Yaşamınızı yöneten şey aslında düşünce biçiminizdir. Düşünce biçiminiz sizi başarıdan başarıya ya da tam bir başarısızlığa götürebilir; size sevgi, mutluluk ya da yalnızlık, sefil bir yaşam verebilir. Bu tamamen sizin düşüncenizle ilgilidir. Her şey aslında düşüncede başlar. Bu sizi şaşırtıyor mu? Bir düşünün, çevrenizde gördüğünüz her şey önce bir fikirdi. Dünya ve içerdiği her şey düşüncenin ürünüdür, fiziksel evren bile. Fiziksel evren, düşüncede yer alan şeylerin can çekişen kanıtı, son parıltılarıdır.
Işık gök gürültüsünden, düşünce de eylemden önce gelir. Evreni bırakıp sadece insan vücudunu göz önüne alacak olursak; yürümeden önce sağ ayakla mı sol ayakla mı başlayacağınıza, hangi tempoda, nereye kadar yürüyeceğinize; yemek yerken hangi yemekten ne kadar; ne şekilde yiyeceğinize önce düşünüp karar verir daha sonra ise nöronlar (beyin hücreleri) sayesinde harekete geçirirsiniz.

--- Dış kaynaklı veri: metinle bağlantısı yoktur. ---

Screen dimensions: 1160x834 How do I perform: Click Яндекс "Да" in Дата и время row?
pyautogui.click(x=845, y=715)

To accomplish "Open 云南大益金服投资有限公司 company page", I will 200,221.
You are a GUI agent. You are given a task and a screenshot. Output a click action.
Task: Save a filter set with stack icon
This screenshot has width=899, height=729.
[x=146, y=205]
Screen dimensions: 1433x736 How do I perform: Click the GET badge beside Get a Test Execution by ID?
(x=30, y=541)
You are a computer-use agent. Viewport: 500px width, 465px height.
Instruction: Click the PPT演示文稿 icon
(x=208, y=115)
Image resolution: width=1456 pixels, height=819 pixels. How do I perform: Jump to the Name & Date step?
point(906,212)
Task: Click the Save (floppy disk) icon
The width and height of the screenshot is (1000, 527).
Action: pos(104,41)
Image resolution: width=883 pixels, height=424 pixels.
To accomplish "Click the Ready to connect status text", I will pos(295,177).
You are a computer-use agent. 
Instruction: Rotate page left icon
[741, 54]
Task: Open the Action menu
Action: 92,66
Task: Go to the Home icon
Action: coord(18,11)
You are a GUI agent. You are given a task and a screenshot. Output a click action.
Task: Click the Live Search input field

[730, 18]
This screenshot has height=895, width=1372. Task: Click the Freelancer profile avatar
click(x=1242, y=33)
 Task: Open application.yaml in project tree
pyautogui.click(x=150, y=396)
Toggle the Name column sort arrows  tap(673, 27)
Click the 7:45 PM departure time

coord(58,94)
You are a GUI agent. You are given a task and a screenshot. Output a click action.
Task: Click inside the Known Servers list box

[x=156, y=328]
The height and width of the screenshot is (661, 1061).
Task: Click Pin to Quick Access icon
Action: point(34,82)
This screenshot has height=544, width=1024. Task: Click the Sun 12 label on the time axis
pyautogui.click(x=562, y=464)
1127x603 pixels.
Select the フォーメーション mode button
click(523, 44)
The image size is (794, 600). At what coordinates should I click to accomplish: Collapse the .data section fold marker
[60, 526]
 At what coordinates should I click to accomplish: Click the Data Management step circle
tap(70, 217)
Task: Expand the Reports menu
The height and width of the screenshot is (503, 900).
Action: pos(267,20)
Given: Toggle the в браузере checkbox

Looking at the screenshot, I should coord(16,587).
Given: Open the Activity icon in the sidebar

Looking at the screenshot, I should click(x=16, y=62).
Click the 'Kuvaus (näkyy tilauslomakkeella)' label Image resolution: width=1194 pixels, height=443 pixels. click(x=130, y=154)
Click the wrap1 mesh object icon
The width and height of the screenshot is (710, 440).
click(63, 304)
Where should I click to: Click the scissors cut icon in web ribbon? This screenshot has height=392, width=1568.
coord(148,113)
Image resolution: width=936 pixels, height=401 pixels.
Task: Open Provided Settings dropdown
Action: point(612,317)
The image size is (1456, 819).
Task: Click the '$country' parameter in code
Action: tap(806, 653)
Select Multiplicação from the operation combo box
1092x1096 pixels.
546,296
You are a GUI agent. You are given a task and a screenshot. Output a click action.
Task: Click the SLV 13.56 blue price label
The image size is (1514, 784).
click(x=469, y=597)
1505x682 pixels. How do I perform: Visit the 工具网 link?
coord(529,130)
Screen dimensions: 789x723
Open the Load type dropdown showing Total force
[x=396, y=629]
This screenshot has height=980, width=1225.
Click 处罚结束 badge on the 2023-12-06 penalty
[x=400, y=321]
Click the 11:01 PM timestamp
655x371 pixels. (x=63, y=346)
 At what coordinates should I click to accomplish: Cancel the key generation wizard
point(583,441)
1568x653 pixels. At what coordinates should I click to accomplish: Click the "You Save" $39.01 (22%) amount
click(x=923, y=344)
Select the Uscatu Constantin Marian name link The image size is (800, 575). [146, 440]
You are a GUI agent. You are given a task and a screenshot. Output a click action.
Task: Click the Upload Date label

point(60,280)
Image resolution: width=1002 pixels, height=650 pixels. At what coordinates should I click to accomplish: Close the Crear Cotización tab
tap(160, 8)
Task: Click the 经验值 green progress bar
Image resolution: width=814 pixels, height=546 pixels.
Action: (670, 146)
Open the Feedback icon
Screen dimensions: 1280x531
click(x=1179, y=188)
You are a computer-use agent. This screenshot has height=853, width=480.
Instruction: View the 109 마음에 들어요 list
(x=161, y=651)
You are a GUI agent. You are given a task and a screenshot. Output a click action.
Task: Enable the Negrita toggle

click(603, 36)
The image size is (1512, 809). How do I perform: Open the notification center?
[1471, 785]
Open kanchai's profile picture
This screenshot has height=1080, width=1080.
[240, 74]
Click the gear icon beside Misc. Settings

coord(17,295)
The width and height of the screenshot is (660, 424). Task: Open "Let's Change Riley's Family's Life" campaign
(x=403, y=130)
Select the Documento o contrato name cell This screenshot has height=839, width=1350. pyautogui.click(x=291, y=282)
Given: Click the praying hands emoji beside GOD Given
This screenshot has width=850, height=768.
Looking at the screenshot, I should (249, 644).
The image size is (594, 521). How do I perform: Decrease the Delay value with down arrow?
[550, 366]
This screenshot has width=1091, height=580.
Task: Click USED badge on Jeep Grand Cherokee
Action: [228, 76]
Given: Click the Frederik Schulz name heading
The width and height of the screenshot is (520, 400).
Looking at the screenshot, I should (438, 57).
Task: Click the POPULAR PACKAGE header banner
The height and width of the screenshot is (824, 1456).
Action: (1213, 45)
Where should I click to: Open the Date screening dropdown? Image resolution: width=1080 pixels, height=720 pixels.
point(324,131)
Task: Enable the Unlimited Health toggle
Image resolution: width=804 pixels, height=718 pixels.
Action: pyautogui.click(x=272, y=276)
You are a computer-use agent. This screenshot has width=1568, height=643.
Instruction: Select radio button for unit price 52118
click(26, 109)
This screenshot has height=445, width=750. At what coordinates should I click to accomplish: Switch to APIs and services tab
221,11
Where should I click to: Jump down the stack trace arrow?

Düşünce eken, eylem biçer. Yaşadığımız hayatı düşüncelerine güvenen ve yön verebilen kişiler kazanabilir. Adını tarihe kazıyanlara baktığımız zaman yaşadıkları çevreyi, evreni, olayları, duyguları tek tek düşünmüş kişilerdir. Onlarda biliyorlardı ki bir hazineye sahipler. Ve bu hazine kullandıkça çoğalan, asla bitmeyen mücevherlere sahipti. Aynı hazine bütün insanlarda vardı. Peki, ama neden bütün kişiler değil de sadece belli başlı kişiler adını tarihe yazdırabildi? Çünkü insanların çoğu içlerinde bulunan hazineyi kullanmaktansa köreltmeyi tercih etti. Bu nedenle içinizdeki hazineyi köreltmeyin. Onu kullanabildiğiniz kadar kullanın. Düşündüğünüz, inandığınız ve güvenle beklediğiniz her şey mutlaka gerçekleşir. Gerçekleşmesini istediğiniz şeyler için daha fazla çaba gösterip sabredin. Unutmayın, düşüncenin ortaya konması insanı kölelikten kurtarıp özgürlüğe ulaştırır. Ve yelkeni biz ayarlar gitmek istediğimiz yöne doğru yol alırız. Muhakkak ki hazine sizsiniz.